# RF-DETR Model Evaluation for Single-Class Vehicle Detection

**Research Project**: Comparative Analysis of CNN vs Vision Transformer

**Author**: Abdullah Waraich


## 1. Environment Setup

First, let's check GPU availability and install the required libraries for RF-DETR evaluation.

In [None]:
# Check GPU availability
!nvidia-smi


In [None]:
# Install required libraries
!pip install -q rfdetr==1.2.1 supervision==0.26.1 scikit-learn seaborn


## 2. Upload Model and Dataset

Upload trained RF-DETR model (.pth file) and test dataset.


In [None]:
from google.colab import files
import os
import zipfile

print(" Upload modeel (.pth file) and dataset zip file")

uploaded = files.upload()

# Process uploaded files
model_path = None
dataset_path = None

for filename in uploaded.keys():
    if filename.endswith('.pth'):
        model_path = filename
        print(f"✅ Model found: {filename}")
    elif filename.endswith('.zip'):
        # Extract dataset
        with zipfile.ZipFile(filename, 'r') as zip_ref:
            zip_ref.extractall('test_dataset')
        dataset_path = 'test_dataset'
        print(f"✅ Dataset extracted to: {dataset_path}")

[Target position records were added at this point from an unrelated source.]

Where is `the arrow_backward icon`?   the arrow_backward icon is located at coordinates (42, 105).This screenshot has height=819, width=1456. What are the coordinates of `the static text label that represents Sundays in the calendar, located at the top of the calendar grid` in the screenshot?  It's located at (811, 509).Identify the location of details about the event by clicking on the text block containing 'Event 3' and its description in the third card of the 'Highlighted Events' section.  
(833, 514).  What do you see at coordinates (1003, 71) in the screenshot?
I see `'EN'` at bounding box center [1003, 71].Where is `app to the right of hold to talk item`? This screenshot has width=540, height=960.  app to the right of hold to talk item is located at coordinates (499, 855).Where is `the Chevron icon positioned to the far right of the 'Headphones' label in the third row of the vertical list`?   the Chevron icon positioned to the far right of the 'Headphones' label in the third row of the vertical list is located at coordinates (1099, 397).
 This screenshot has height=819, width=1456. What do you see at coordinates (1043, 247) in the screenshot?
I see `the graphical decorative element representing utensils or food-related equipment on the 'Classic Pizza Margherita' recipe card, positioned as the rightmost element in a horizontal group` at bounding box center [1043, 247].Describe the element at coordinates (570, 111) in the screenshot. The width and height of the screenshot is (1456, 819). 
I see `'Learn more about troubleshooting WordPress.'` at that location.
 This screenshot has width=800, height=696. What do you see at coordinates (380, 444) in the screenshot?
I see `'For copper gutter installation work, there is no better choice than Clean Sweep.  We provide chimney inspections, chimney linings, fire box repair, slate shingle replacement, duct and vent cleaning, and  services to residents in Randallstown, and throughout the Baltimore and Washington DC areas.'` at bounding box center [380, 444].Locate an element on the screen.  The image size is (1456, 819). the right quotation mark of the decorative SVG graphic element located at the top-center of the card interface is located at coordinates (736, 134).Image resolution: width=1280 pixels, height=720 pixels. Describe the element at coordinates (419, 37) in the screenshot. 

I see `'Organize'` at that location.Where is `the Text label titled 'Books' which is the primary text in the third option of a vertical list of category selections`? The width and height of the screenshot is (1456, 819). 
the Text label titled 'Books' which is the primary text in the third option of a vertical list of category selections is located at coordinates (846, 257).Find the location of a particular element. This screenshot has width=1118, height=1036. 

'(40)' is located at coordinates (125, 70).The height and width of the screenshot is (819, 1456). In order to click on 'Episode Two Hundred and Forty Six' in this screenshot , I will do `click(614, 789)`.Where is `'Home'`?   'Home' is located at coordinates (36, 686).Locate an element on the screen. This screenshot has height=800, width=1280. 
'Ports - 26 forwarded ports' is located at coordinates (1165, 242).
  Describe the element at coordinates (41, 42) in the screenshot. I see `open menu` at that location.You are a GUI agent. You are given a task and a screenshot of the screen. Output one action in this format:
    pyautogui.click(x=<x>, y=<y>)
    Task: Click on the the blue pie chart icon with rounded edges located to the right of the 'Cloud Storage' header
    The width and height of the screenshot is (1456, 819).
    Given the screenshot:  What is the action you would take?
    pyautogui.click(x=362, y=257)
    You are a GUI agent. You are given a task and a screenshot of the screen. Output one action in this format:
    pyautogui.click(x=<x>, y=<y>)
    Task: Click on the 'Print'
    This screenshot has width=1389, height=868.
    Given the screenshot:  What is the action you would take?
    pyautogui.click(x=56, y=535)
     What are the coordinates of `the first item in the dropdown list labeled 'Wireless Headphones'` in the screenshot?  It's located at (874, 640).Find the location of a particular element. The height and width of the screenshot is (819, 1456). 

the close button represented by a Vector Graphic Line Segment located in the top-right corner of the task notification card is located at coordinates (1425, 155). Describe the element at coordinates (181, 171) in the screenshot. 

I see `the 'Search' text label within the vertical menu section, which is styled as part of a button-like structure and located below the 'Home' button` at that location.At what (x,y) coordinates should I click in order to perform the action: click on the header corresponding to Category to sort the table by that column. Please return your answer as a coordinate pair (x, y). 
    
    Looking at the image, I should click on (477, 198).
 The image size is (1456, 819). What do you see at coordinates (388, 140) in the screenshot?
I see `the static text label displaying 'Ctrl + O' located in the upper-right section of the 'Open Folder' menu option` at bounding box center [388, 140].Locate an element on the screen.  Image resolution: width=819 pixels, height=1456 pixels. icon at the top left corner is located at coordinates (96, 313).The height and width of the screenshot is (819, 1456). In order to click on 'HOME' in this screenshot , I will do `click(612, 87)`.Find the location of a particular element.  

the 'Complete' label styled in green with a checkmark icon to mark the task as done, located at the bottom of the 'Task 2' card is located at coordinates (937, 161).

        # Show dataset structure
        print("\n📁 Dataset structure:")
        for root, dirs, files in os.walk(dataset_path):
            level = root.replace(dataset_path, '').count(os.sep)
            indent = ' ' * 2 * level
            print(f"{indent}{os.path.basename(root)}/")
            subindent = ' ' * 2 * (level + 1)
            for file in files[:3]:  # Show first 3 files
                print(f"{subindent}{file}")
            if len(files) > 3:
                print(f"{subindent}... and {len(files)-3} more files")

if not model_path:
    print("No .pth model file found. Please upload your trained RF-DETR model.")
if not dataset_path:
    print("No dataset zip file found. Please upload your test dataset.")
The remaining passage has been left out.